Where do you nail your steps when flashing to masonry walls?


----------



## Tom Struble (Dec 29, 2008)

i always heard it had to do with wall movement as to why you would nail to the deck,not sure about that


----------



## Slyfox (Jun 13, 2008)

If the builders used a wooden ledger I'll fasten them to the wall, if they did not I'll fasten them to the roof, with the fasteners still placed in higher outside corner so the next piece of step covers it.


----------



## Slyfox (Jun 13, 2008)

tomstruble said:


> i always heard it had to do with wall movement as to why you would nail to the deck,not sure about that



If they are nailed to both the wall and deck I could see movement possibly being a problem, but just nailing to the wall should provide the same free movement as just nailing to the deck, I would think anyhow.


----------



## bcdemon (Jul 12, 2010)

Perfect example of why you nail it to the roof and not the wall.

Tore off some T-Locs today, and the white step flashing was nailed to the wall.
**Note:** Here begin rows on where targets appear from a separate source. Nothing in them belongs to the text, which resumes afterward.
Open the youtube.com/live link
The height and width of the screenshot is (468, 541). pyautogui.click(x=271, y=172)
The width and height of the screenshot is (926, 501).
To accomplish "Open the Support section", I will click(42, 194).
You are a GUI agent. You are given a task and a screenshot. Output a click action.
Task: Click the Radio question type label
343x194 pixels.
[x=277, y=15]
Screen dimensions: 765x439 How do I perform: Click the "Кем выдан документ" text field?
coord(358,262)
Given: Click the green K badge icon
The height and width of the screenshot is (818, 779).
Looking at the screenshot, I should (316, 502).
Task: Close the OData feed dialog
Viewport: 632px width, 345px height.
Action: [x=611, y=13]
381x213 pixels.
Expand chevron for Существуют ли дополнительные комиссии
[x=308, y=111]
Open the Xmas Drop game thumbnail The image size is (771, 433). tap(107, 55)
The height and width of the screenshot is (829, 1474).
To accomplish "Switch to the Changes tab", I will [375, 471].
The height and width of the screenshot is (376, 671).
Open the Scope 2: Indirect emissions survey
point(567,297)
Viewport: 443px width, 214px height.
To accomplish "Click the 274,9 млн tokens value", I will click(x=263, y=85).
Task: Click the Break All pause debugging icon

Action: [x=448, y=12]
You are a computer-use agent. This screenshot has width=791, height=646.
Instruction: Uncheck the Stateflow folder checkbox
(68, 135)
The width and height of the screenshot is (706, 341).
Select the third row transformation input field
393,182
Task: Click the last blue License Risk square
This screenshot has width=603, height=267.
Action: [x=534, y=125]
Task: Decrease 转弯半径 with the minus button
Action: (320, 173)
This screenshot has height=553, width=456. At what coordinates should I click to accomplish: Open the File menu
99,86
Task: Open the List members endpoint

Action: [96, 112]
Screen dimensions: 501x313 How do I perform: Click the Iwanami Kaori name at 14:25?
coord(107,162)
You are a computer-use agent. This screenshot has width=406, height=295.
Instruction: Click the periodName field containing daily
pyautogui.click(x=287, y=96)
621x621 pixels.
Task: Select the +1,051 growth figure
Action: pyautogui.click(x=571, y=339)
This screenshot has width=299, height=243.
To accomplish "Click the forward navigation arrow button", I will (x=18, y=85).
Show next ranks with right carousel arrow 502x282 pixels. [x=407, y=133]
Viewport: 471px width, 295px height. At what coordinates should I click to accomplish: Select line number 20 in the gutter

T-Locs and Certainteed Landmarks have a major difference in exposure.
Because I was unable to adjust the step flashing due to it being nailed to the wall, there are now some white pieces of step flashing exposed on my Moire Black roof. Had those steps been nailed to the roof, I would have been able to adjust them accordingly.

Luckily it's a 4/12 and you can't see the roof/wall join from the ground.


----------



## Slyfox (Jun 13, 2008)

bcdemon said:


> Perfect example of why you nail it to the roof and not the wall.
> 
> Tore off some T-Locs today, and the white step flashing was nailed to the wall. T-Locs and Certainteed Landmarks have a major difference in exposure.
> Because I was unable to adjust the step flashing due to it being nailed to the wall, there are now some white pieces of step flashing exposed on my Moire Black roof. Had those steps been nailed to the roof, I would have been able to adjust them accordingly.
> ...


I have run into that problem several times, if you run a double course a couple times while your working your way up the wall you can finish with out any exposed metal and do so with out sacrificing quality.
It's no more difficult than dealing with the few pieces that the J channel nails hit, here and there.


----------